*** Block opens ***

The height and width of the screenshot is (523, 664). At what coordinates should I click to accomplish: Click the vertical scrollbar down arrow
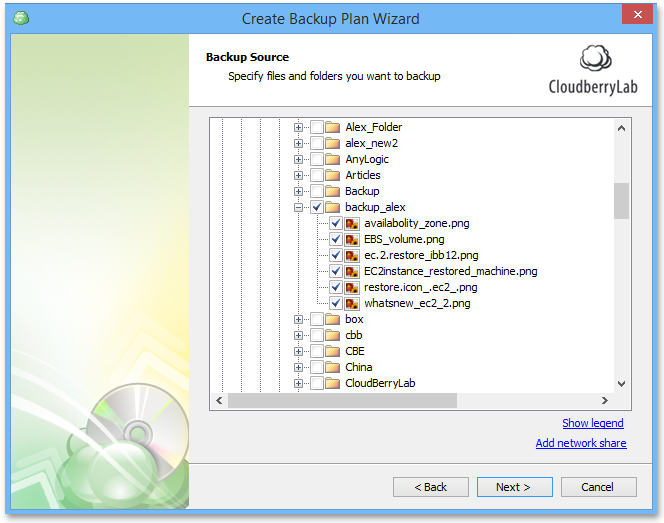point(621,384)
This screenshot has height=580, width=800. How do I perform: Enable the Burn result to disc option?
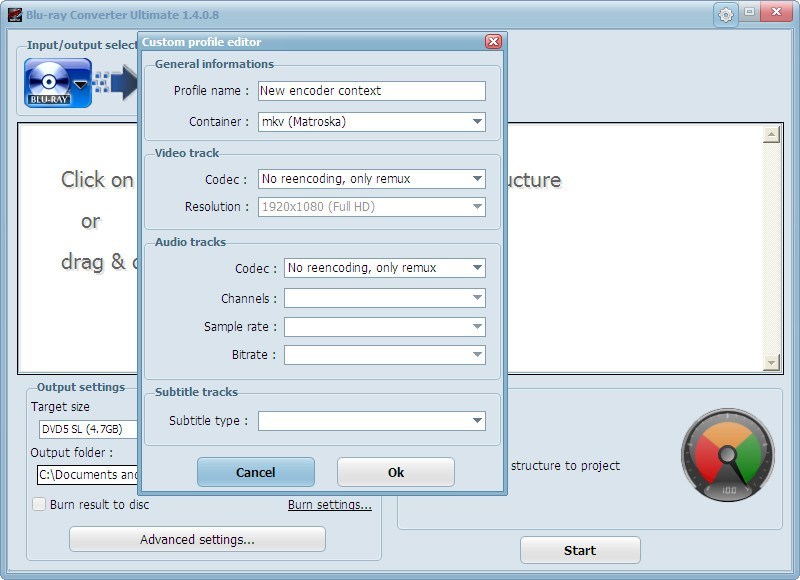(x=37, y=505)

*** Block closes ***
*** Block opens ***

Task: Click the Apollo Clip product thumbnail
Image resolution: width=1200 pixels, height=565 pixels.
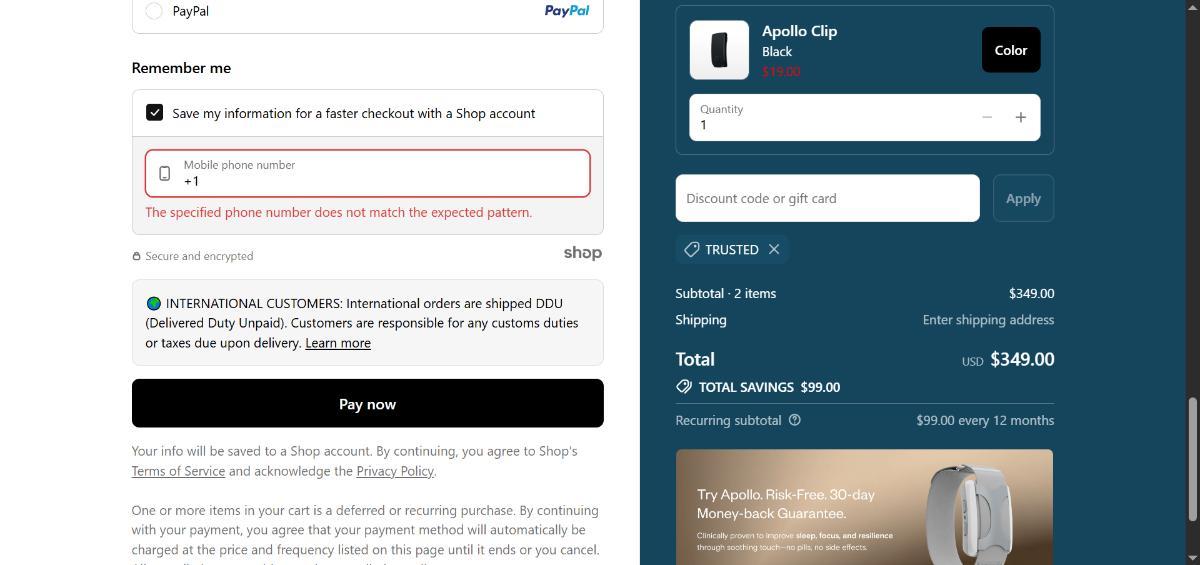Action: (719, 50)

*** Block closes ***
*** Block opens ***

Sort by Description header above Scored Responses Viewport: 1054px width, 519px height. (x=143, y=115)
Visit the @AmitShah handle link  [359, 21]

*** Block closes ***

TASK STATEMENT:
Please reproduce, exactly as they appear above, the lines from the line containing "Sort by Description" up to and including the line containing "Visit the @AmitShah".

REPLY:
Sort by Description header above Scored Responses Viewport: 1054px width, 519px height. (x=143, y=115)
Visit the @AmitShah handle link  [359, 21]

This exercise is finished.